### DATA
════════

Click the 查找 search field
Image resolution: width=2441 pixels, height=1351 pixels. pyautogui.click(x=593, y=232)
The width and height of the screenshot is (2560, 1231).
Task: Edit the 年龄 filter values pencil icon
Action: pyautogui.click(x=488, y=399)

════════

### WHAT THE TASK ASKS
Every line of the records above where the string "width" is found should be copied.

### RESPONSE AREA
Image resolution: width=2441 pixels, height=1351 pixels. pyautogui.click(x=593, y=232)
The width and height of the screenshot is (2560, 1231).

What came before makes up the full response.